_PAGE_.
Oh..... wait a sec, lemme try again
 
How do you define d(x)?
sum of digits?
 
@TheSimpliFire no
Just the digits
 
7:14 AM
so d(x) = x?
 
So we wouldn't do $5\times (1+9)$ we would do $5\cdot 1\cdot 9$
 
right
that makes sense
let's try another one
 
@TheSimpliFire d(x) was just the set of its digits. Yeah, saying "d(x) = digits of x" is a bit vague, my bad
 
7+53=28
D = (753 - 7*5*3)/(0.5(53-7)+2-1)
 
I think we should get 27
 
7:16 AM
indeed
How did you come up with that?
 
@TheSimpliFire trial and error :)
 
There should be a reason why D is an integer
(heh, me being a nerd)
 
idk really. I just go with my gut, or my instinct, I guess...
 
We know that either A or B is single digit
and the other one is a double-digit
Consider the case where A=10x+y and B=z
 
Ah yes
 
7:18 AM
Then $$D=\frac{100x+10y+z-xyz}{\frac12|10x+y-z|+2-n}$$
 
geez, that was quick. Substituted and wrote out the latex??
 
I think while I type in MathJax ;)
2 years of experience
 
@TheSimpliFire I have to do separately or else I stuff up the mathjax, from my experience. Otherwise I'd be constantly editing my answers and the question will be on the front page for hours xD
 
so now we need to solve for n
 
Hm
 
7:21 AM
$$n=5x+\frac12(y-z)+2-\frac{100x+10y+z-xyz}D$$
so firstly y-z is even
if y-z is odd then the other 1/2 term must come from the other fraction
 
can we factorise $100x+10y+z-xyz$? I've been trying, and can't
 
@MrPie The weird thing is that for some value of n your equation does produce an integer
E.g. 86 + 7
$$D=\frac{867-8\cdot6\cdot7}{\frac12(86-7)+2-n}$$
 
@TheSimpliFire I sense a conjecture coming...

_THINGS TO DO_.
1/ Please repeat the part of the digit-puzzle chat that opens with the words containing "I think we should" and closes with "instinct, I guess...", word for word.
2/ In the digit-puzzle chat, how many years of experience with MathJax does one participant claim?
3/ Resume the digit-puzzle chat from its last line.

_DATA SECTION_.
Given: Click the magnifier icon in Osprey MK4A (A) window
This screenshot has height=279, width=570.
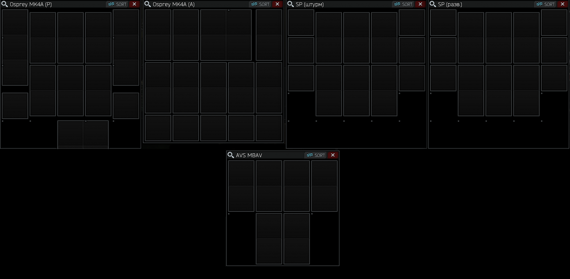Looking at the screenshot, I should coord(148,4).
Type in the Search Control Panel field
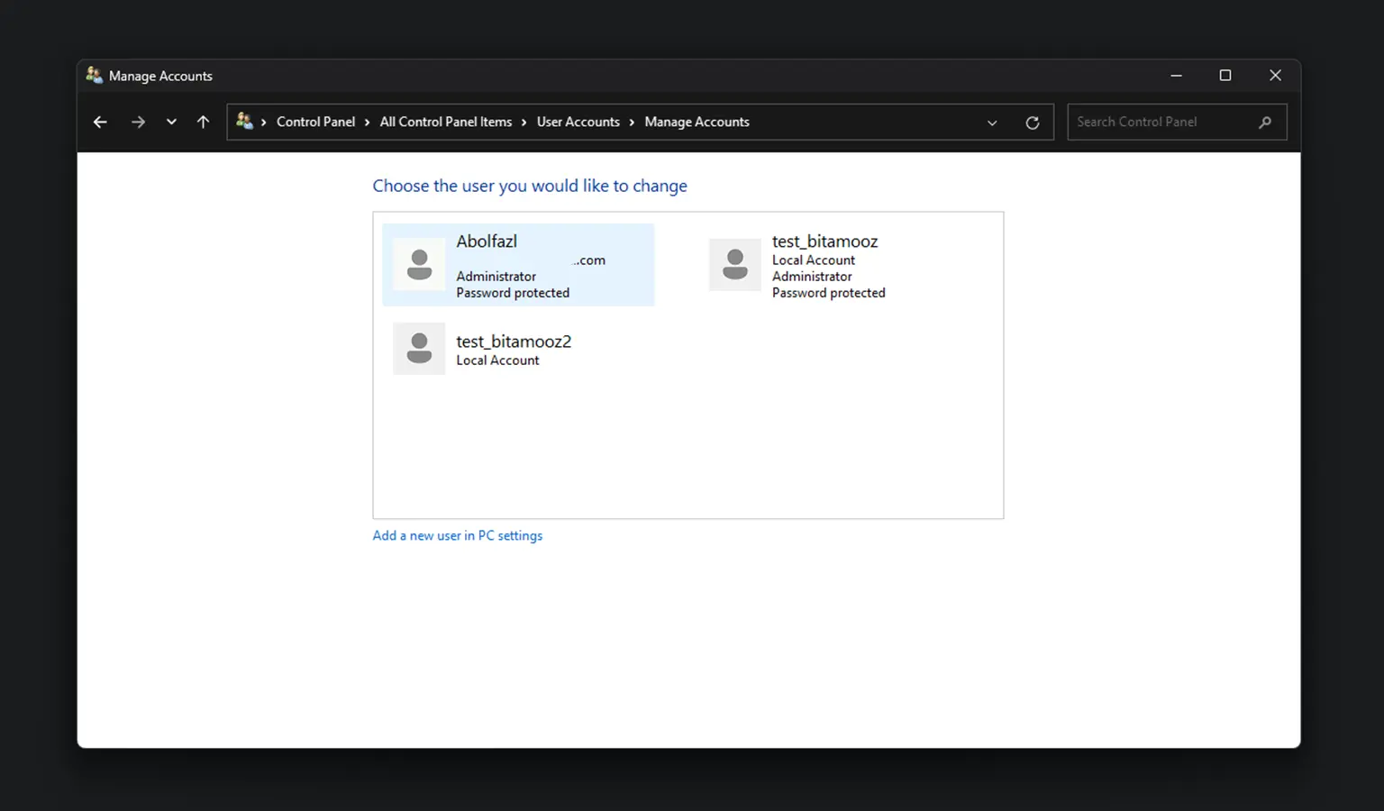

_RESPONSES FOR EACH TASK_.
1/
I think we should get 27
 
7:16 AM
indeed
How did you come up with that?
 
@TheSimpliFire trial and error :)
 
There should be a reason why D is an integer
(heh, me being a nerd)
 
idk really. I just go with my gut, or my instinct, I guess...

2/ Two years.

3/
 
n=12 solves the problem
@MrPie Apparently $$\frac{531}{\frac{79}2+2-12}=18$$
Incredible
 
faceslap i made a mistake
 
7:27 AM
haha 9-5-1 perhaps :P
 
@TheSimpliFire will there always be an $n$ for three random numbers?
 
Two random numbers with one being single digit and the other being double
 
@TheSimpliFire yeah, I was just gonna add that
$$\frac{(123-1\times 2\times 3)}{\frac{23-1}{2}+2-\color{red}{0}}=9$$
Is $n$ always positive?
 
It will not work if $100x+y+z-xyz$ is a prime number @MrPie
 
@TheSimpliFire if we can factorise the equation then we can see when it can be prime or if it is never prime, but I can't. (Imma be lazy and go on wolfram alpha and see)
nope
 
7:32 AM
let's find a counterexample
z must be odd
 
That means $y$ is odd
 
Well $y-z$ is even
 
9 mins ago, by TheSimpliFire
$$D=\frac{867-8\cdot6\cdot7}{\frac12(86-7)+2-n}$$
this worked
even though we had 79/2
so I had an initially wrong observation
 
@TheSimpliFire Ok, let $D>0$, and $n\geq 0$. That limits our choices for $n$.
 
7:34 AM
at least one of x,y must be even
Aha
431 - 4.3.1 = 419 is prime
$$D=\frac{419}{23-n}$$
Forcing n=22
So there will always be a solution @MrPie
Set $\frac12|A-B|+2-n=1$
 
@TheSimpliFire for primes
 
Not only for primes
Composites are divisible by 1 too ;)
$n=\frac12|A-B|+1$ will always work
 
@TheSimpliFire -_- but now it's less interesting...
 
If we don't do that then we have found a counterexample
Just make the top prime
 
@TheSimpliFire or, we can just make some restrictions and say the numerator can't be prime.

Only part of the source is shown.